Please give back, word for word, only the lines starting at the one containing "Takaisin (1225, 518)" and ending at the one containing "Joukkue (866, 84)" within the material below.

RECORDS FOR THIS EXERCISE ::
· · · · · · ·
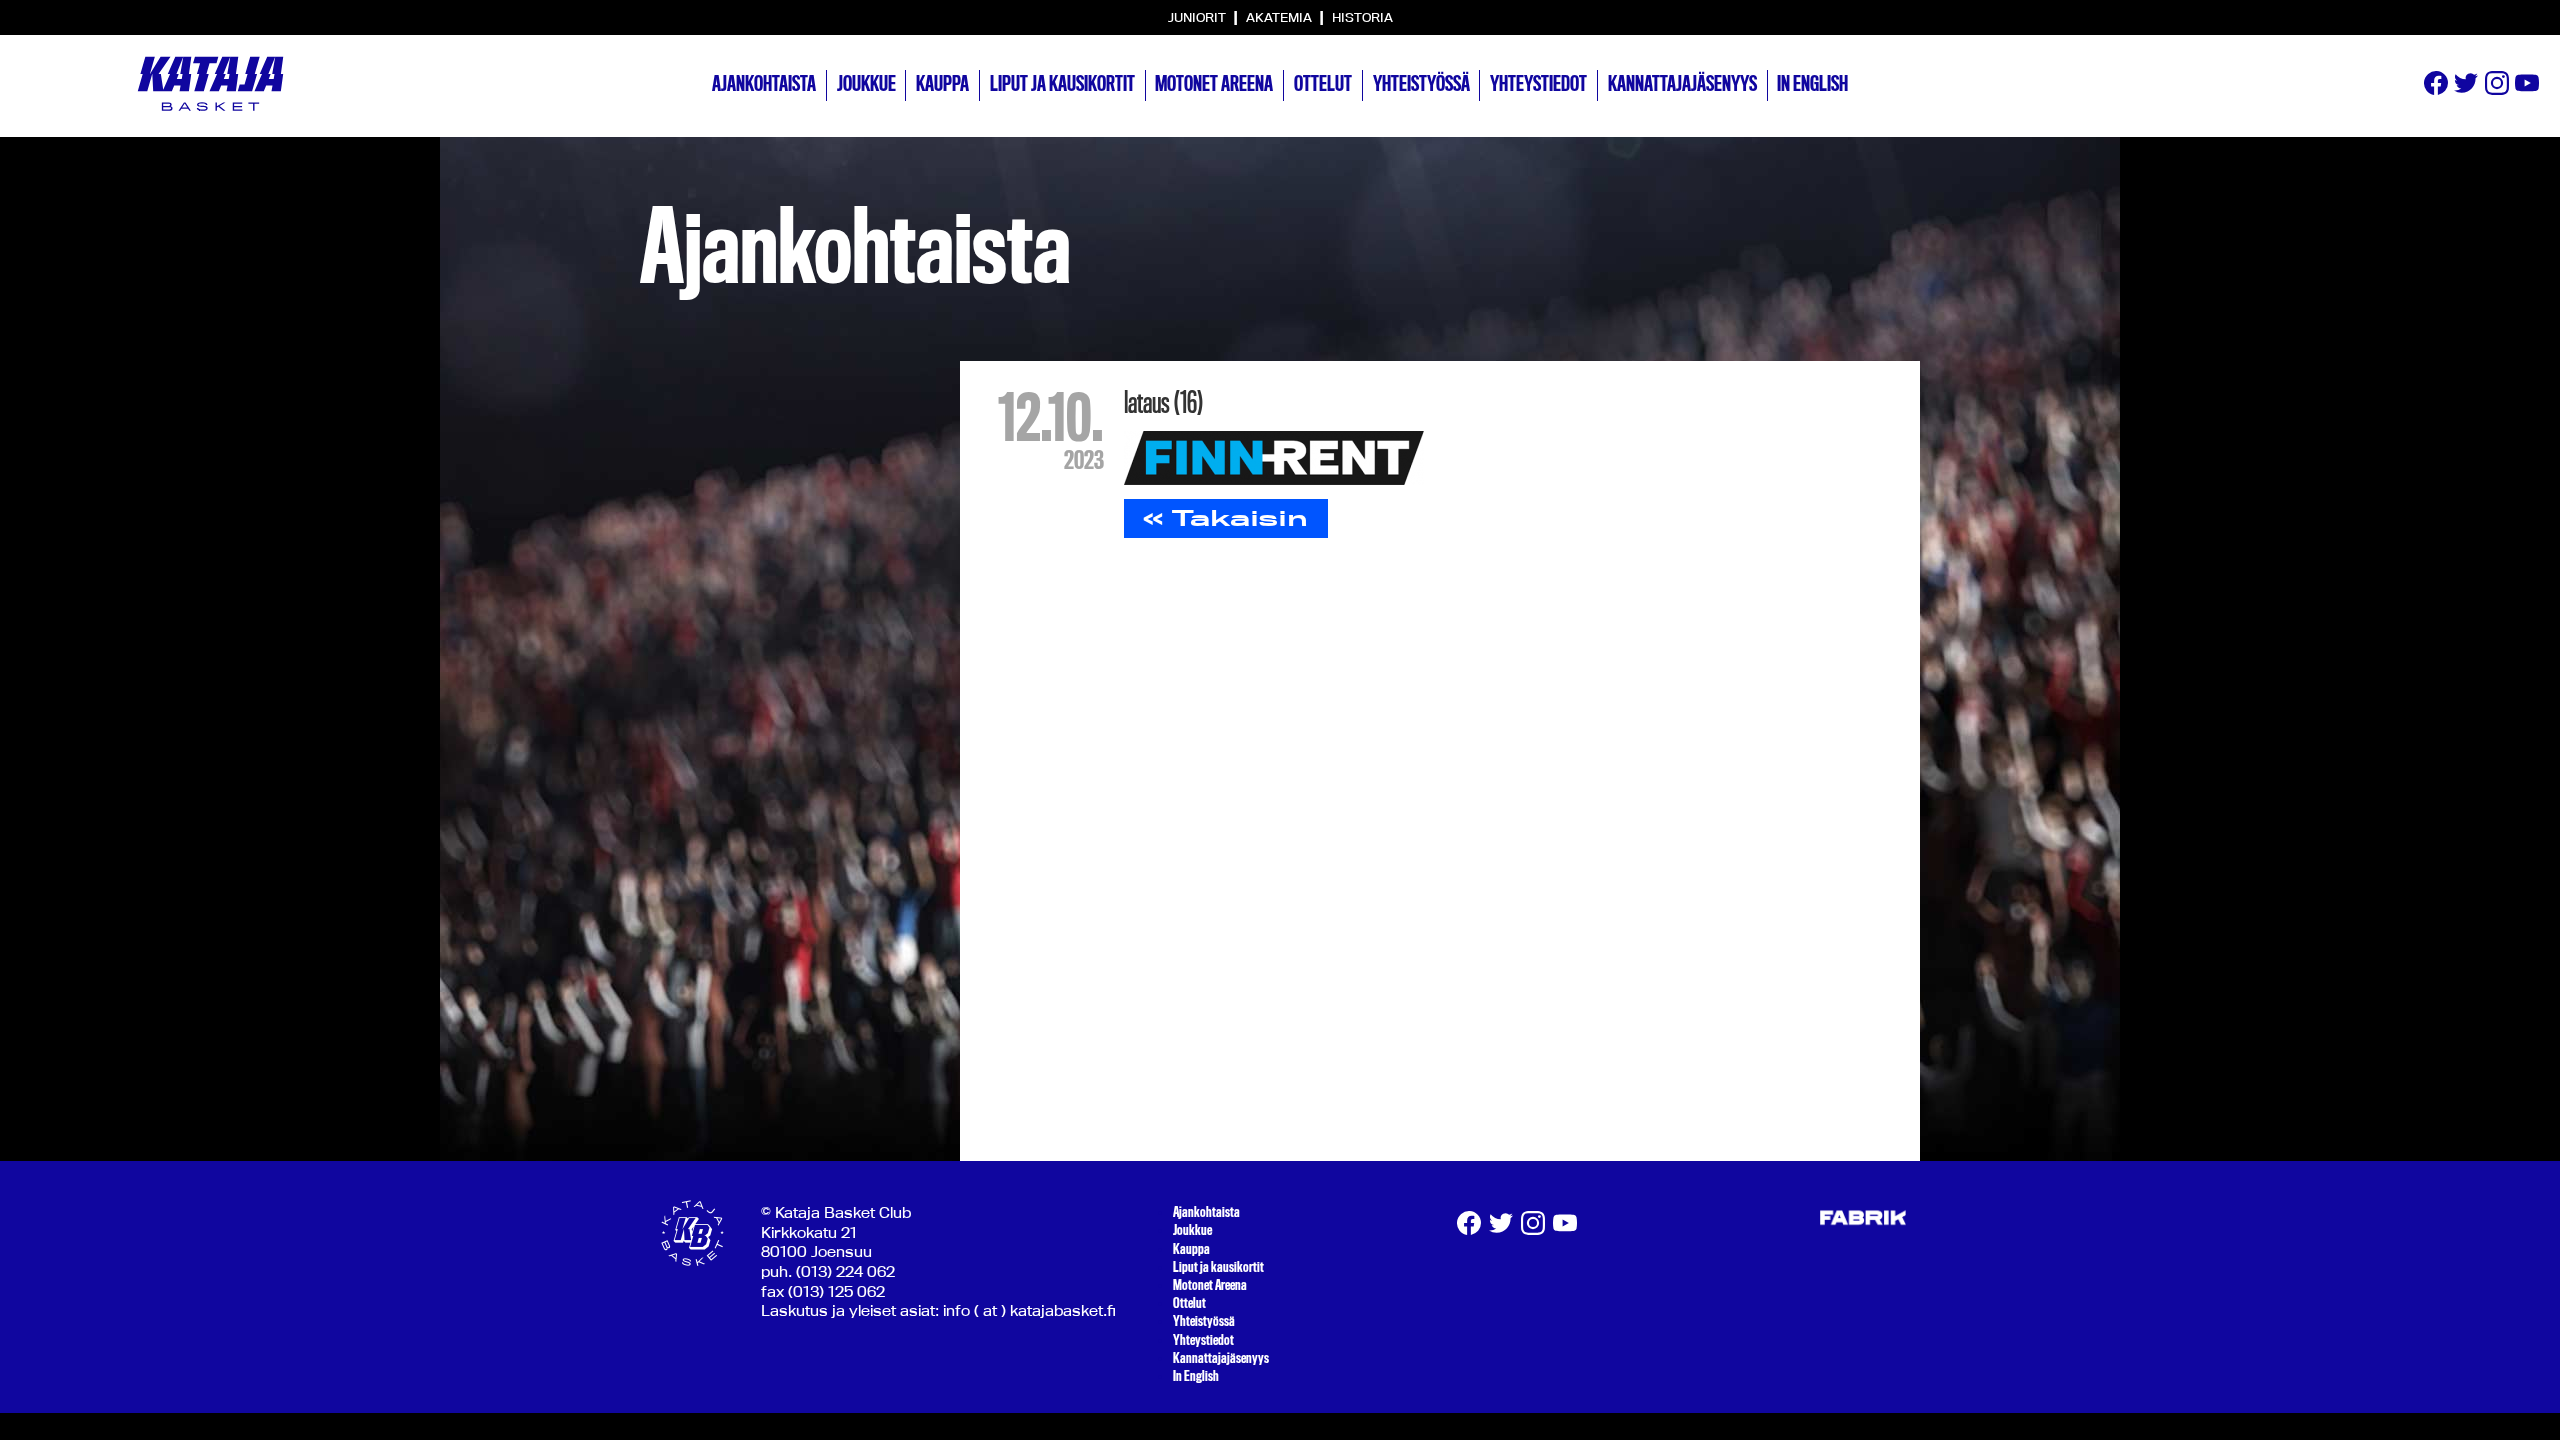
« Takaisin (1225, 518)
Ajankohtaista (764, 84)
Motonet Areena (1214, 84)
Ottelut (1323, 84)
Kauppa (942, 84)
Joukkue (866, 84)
· · · · · · ·
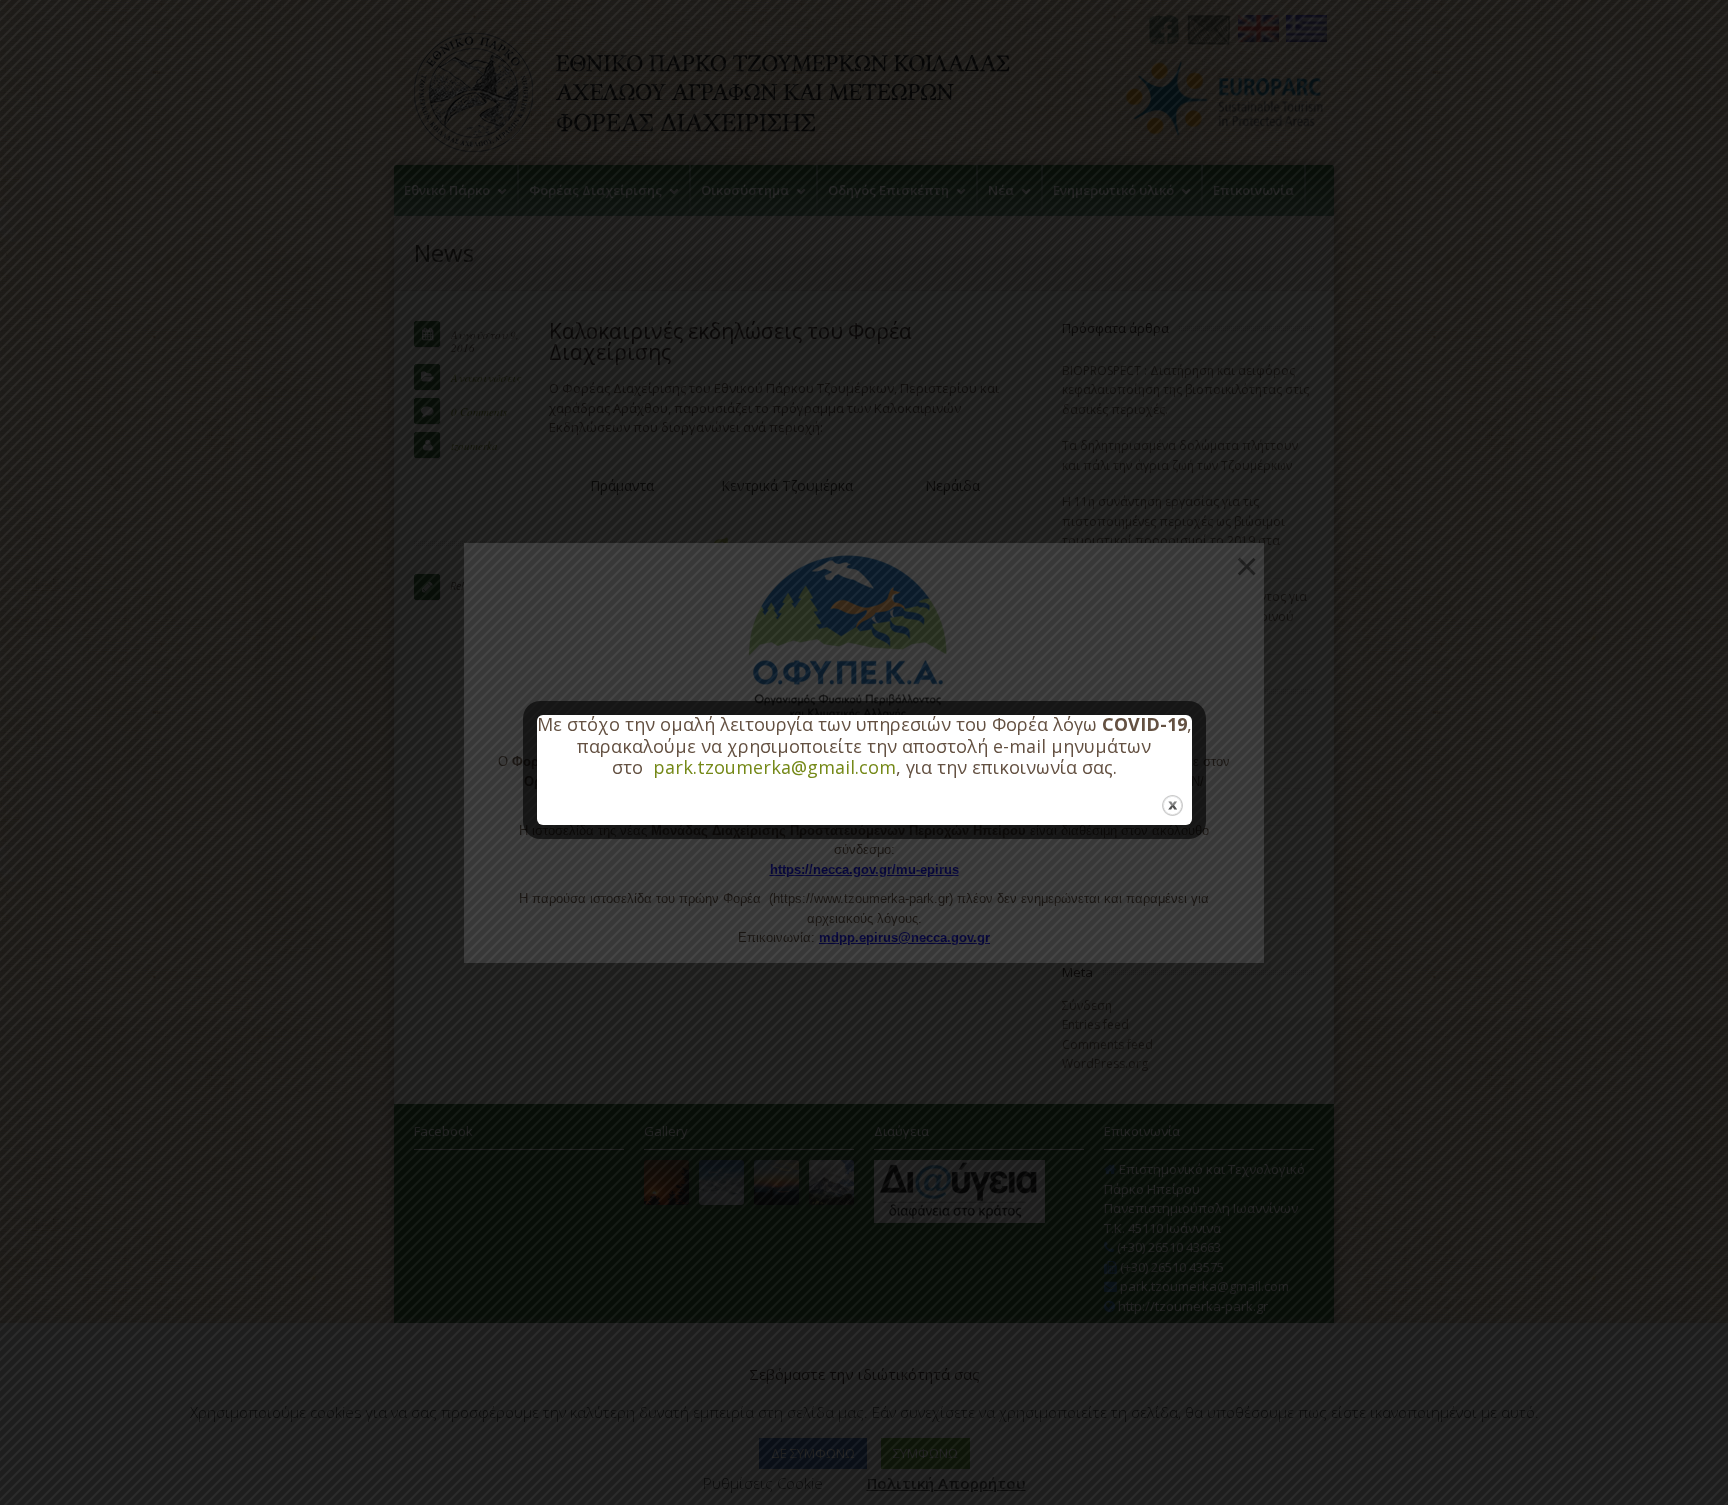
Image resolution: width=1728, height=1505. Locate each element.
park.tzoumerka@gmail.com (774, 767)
· · · · · · ·
RESPONSE AREA ::
« Takaisin (1225, 518)
Ajankohtaista (764, 84)
Motonet Areena (1214, 84)
Ottelut (1323, 84)
Kauppa (942, 84)
Joukkue (866, 84)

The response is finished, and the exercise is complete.